I know Joe Ayers from our DARPA work. His work on lobsters, their
biomechanics, and neural systems has contributed greatly to both the understanding
of these organisms and to the development of robotics.
A couple of years ago, he started working with bees in some of his classes,
and from what I gather, he got hooked on bees. He talked to me about how
to do some of the things they were attempting, since we know each other
from the Biomimetics work at DARPA.
Note to Bob - this is an NSF project, at the basic science level. NSF
seldom funds applied research and from my experience is even more reluctant to
fund applied honey bee studies - since this is applied research, honey
bees are an introduced species, and there are five Federal Bee Labs who do bee
research.
One question NSF often asks itself (I've been on their review panels) - is
there anyone else who might fund this? If so, NSF is reluctant to spend
its money on the project. That's not to say NSF doesn't fund bee research -
like mapping a genome, but in general, NSF funded bee research will
parallel this Harvard study, where the organism mainly serves as a model or test
system, rather than any interest in honey bees per se. (This is just my
opinion, but I've had this discussion with a variety of NSF program officers,
and they usually say the same).
So, if you look at the Harvard project (follow the link from Peter), you
will find this is not a bee study, its advanced computation, artificial
intelligence, group interactions and communications, robotics, etc. But, the
bee serves as a model of reference. Ideas and knowledge gleaned from bees
will be used to help develop and guide the work.
DARPA has used this approach to develop advanced avionics - miniature
flying robots that simulate the flight of flies, robots that scramble across
rough terrain using principals of locomotion based on lobsters and
cockroaches, and one of the most interesting (in my mind) areas of work is done in
Australia where the investigators asked - why do insects and bees have those
large compound eyes, and how do they fly at high speed through vegetation
without crashing into things? From this, they came up with a concept of
navigation and vision that is vastly different from the mammalian eye, one that
is much simpler, yet extremely efficient and much easier to use in robots
that find their own way through obstacle courses, through buildings, etc.
They were even working on a 3-D version for helicopters.
Again, they learned a lot about how bees see and use that sense, and they
then engineered improved optical guidance systems for use in advanced
robots and other needs for 'artificial vision'.

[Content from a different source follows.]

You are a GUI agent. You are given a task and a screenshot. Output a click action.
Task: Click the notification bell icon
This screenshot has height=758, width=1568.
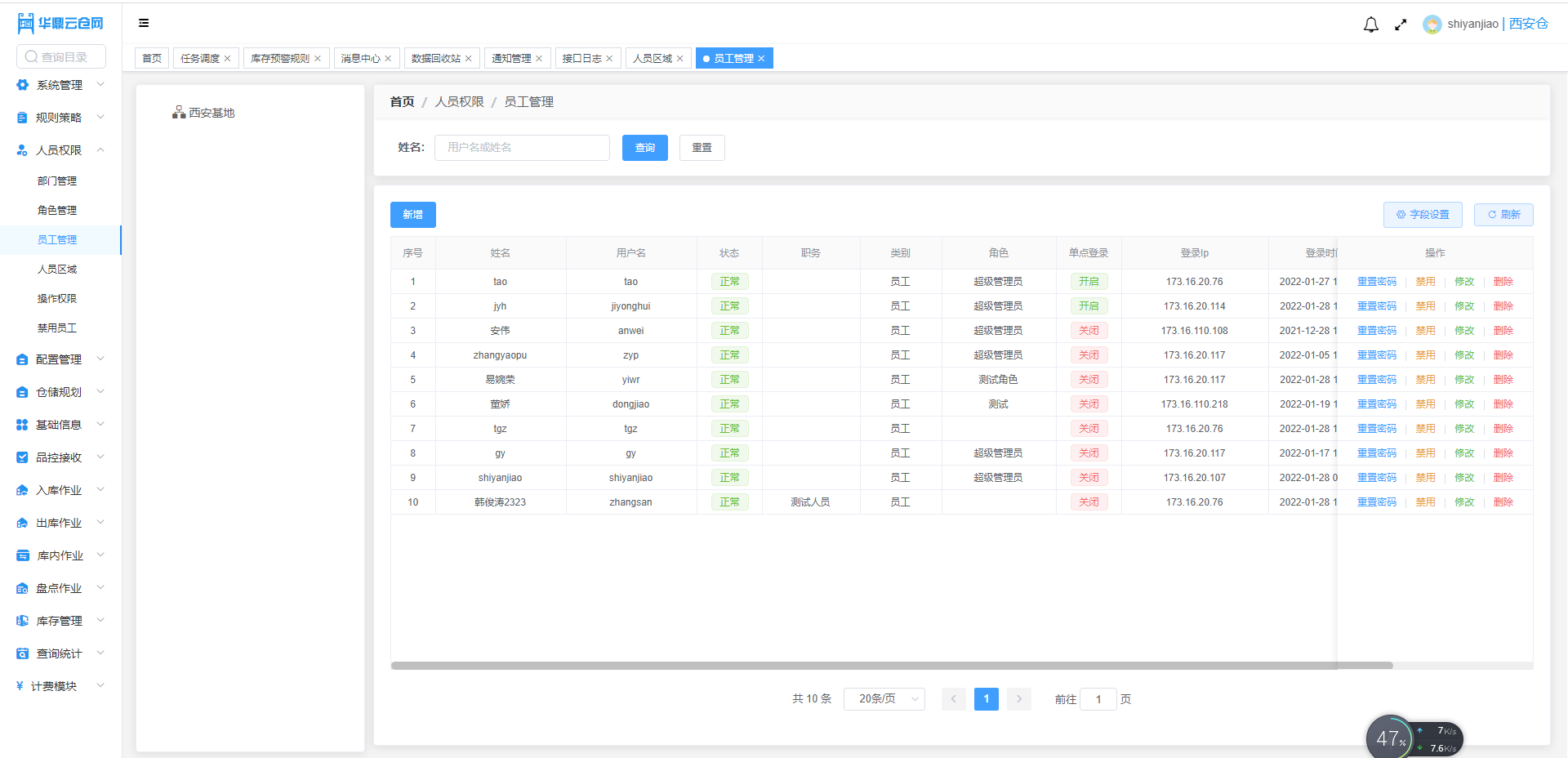click(1370, 24)
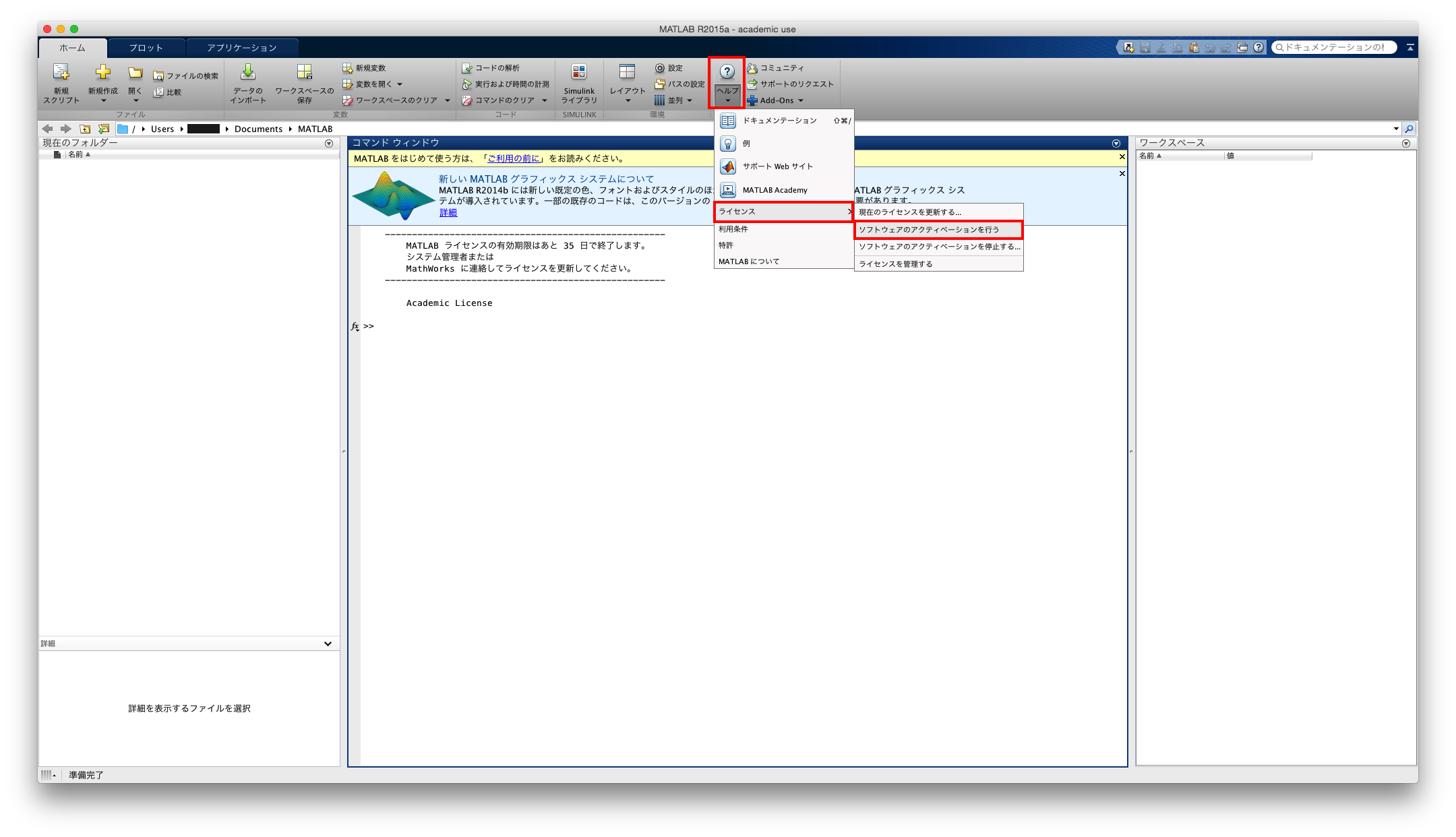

From my perspective, no money was Taken from Beekeepers or Bee Researchers
by the Harvard Project, since it was funded by NSF. It is tax payer
dollars, just as all federally funded science is tax payer dollars. But NSF
money would never be used to bail out/pay damages to beekeepers.
NSF mainly funds basic research, NIH funds health research, USDA
agricultural, DOE energy-related, etc. Each federal agency has its own budget.
From all appearances, the Harvard project was a competitively won project -
NSF awards a limited number of these large, multi-disciplinary projects.
This is not likely to be a Congressional Plus Up. So, the research team had
to work hard and compete against other groups, ideas; and in the end, they
got the nod. One way or another, NSF would have made an award - in this
case we got lucky that it had something to do with bees, even if tangentially.
I'd say that the bee industry hasn't lost anything, and with this type of
innovative, never attempted research, the outcomes can be surprising. We may
yet see knowledge about bees that could well serve the bee industry -
although that's not the central purpose of the program.